January 13, 2015 | 3 min read

Spotify’s efforts to demonstrate it can turn users of its free music streaming service to pay for it were handed a fillip after it revealed it had recruited 15 million subscribers and 60 million active users at the end of 2014.

The company declined to share more details such as geographical breakdown in a blog post yesterday evening (13 January) but the headline stats highlight significant gains in the latter half of the year. In May, Spotify said paying subscribers accounted for 10 million out of 40 million overall - a boost of 50 per cent in just seven months.

The proportion of paying subscribers has stayed at a steady 25 per cent over the last year despite the swell in user numbers. Much of the growth has reportedly come from mobile with 42 per cent on phones and 10 per cent on tablets, while 45 per cent on desktops and 3 per cent its web player.

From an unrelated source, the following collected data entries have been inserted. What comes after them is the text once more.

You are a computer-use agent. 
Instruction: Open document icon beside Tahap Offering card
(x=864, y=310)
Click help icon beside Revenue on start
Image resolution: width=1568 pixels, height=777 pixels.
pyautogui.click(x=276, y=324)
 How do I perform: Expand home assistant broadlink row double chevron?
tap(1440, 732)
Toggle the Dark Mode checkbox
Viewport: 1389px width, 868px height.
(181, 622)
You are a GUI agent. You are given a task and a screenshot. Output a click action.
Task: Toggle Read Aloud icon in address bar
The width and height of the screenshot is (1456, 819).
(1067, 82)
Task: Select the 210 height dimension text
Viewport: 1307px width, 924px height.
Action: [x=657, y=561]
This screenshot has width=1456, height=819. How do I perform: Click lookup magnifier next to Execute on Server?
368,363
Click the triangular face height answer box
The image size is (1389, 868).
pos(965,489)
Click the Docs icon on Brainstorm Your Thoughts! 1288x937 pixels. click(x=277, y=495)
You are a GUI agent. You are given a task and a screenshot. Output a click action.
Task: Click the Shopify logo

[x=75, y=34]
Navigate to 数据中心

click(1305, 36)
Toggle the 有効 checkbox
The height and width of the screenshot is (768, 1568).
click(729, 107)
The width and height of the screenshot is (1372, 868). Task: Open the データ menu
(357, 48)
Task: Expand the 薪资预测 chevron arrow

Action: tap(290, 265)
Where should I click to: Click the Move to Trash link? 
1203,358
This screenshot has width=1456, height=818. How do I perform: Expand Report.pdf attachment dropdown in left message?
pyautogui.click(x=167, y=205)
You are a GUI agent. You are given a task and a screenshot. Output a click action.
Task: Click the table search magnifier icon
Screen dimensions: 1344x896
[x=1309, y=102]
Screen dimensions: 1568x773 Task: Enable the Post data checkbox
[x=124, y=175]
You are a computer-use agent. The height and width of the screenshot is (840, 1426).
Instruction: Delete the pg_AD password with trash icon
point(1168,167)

Spotify’s mobile explosion validates its decision to offer users free access to its streaming catalogue on IOS and Android smartphones and tablets late 2013 for the first time.

The subscriber growth is likely to fuel rumours that the streaming service is poised for an IPO later this year. Like rival services, such as Pandora and Apple’s Beats Music, Spotify is under pressure to become a part of the music economy’s mainstream amid falling music sales and piracy.

While a dominant player has yet to emerge, the opportunities to turn music streaming into a profit are untapped as evidenced by Google’s decision to launch a paid-for YouTube music service.

For companies to prosper beyond balancing the natural tensions between paid and freemium models, they will need to settle the debate over how much artists benefit from them financially. Should they fail, the likes of Spotify and Pandora could see more artists withdraw their music, similar to Taylor Swift’s decision to remove her entire catalogue from the former.